DriveVLM

Photo of author

By topfree

DriveVLM: The Convergence of Autonomous Driving and Large Vision-Language Models

Introduction

Autonomous driving has long been challenged by the need to understand complex urban environments and human behaviors. To address these challenges, researchers from Tsinghua University and Li Auto have introduced DriveVLM, an innovative system leveraging Vision-Language Models (VLMs) to enhance scene understanding and planning capabilities in autonomous driving.

Overview of DriveVLM

DriveVLM uses sequences of images as input and employs a Chain-of-Thought (CoT) mechanism for hierarchical planning predictions. This system can integrate traditional 3D perception and trajectory planning modules to bolster its spatial reasoning and real-time planning capabilities.

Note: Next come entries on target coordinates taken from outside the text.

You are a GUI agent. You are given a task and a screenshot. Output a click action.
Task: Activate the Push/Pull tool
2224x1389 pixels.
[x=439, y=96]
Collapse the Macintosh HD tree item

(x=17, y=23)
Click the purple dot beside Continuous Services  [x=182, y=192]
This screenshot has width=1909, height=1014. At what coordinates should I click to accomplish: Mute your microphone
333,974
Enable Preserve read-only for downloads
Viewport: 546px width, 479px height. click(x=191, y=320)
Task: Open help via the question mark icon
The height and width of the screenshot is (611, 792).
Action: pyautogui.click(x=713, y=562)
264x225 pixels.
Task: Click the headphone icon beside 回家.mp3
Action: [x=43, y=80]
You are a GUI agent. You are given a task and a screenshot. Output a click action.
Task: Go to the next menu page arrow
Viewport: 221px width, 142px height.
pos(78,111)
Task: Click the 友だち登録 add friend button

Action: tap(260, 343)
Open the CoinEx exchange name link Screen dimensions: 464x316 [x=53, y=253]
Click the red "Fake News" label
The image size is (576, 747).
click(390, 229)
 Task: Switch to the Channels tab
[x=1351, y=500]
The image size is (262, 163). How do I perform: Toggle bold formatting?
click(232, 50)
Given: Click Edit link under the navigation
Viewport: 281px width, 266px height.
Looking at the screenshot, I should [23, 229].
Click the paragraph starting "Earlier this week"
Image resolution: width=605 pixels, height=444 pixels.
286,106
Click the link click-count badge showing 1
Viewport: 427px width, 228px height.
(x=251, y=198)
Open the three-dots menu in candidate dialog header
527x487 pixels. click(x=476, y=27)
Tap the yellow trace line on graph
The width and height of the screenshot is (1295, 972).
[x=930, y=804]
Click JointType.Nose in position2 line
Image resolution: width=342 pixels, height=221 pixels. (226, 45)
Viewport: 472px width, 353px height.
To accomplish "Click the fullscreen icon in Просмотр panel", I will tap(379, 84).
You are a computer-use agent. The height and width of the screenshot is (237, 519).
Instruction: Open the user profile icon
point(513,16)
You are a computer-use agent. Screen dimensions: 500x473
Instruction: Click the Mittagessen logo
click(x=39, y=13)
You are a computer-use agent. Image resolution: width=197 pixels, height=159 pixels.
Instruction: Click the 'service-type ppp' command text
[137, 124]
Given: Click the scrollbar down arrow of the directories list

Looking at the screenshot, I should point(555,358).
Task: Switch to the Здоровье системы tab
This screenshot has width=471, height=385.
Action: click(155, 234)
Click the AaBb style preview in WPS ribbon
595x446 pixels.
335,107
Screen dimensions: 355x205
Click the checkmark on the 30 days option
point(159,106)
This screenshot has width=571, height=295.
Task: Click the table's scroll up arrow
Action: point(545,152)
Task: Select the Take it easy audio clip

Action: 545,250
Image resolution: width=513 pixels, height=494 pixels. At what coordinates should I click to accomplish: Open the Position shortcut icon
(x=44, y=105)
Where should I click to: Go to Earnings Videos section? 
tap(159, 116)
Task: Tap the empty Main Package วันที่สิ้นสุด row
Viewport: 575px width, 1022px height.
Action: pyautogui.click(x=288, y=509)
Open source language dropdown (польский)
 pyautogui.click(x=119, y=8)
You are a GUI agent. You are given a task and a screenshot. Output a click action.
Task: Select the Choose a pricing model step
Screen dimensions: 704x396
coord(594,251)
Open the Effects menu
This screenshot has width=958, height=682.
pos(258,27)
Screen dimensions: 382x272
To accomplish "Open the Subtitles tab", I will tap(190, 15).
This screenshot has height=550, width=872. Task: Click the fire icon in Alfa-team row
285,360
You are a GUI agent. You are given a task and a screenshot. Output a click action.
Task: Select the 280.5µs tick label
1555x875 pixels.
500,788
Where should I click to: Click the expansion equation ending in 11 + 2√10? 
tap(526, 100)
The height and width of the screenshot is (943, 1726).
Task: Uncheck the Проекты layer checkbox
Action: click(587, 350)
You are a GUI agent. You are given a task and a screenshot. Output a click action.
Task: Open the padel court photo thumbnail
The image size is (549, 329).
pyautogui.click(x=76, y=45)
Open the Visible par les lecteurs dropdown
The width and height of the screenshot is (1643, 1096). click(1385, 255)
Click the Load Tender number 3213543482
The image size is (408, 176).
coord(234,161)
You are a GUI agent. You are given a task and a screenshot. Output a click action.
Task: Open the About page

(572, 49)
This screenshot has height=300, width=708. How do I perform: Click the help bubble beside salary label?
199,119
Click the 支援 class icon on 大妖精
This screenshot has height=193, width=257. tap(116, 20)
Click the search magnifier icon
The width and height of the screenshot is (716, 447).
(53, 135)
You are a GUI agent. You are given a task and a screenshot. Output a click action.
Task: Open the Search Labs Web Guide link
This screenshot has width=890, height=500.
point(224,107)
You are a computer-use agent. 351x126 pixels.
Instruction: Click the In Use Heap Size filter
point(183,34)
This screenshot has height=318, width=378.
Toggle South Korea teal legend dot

DriveVLM-Dual: A Hybrid Approach

Recognizing the computational limitations and spatial reasoning challenges of VLMs, the team developed DriveVLM-Dual. This hybrid system combines the strengths of DriveVLM with traditional autonomous driving methods, enhancing performance in complex driving scenarios.

Experimental Validation

The efficacy of DriveVLM and DriveVLM-Dual was tested using the nuScenes dataset and the SUP-AD dataset. Results demonstrated significant improvements in handling unpredictable and complex driving conditions. DriveVLM-Dual was also deployed on a production vehicle, proving its effectiveness in real-world environments.

Data Annotation Pipeline

To build a comprehensive scene understanding dataset, the team developed a data mining and annotation pipeline. Annotators meticulously describe, analyze, and plan scenes, with waypoints being auto-labeled from the vehicle’s IMU recordings.

Key Features

1. Enhanced Scene Understanding:

  • Utilizes Vision-Language Models for detailed scene descriptions and analyses.
  • Incorporates a Chain-of-Thought mechanism for hierarchical planning.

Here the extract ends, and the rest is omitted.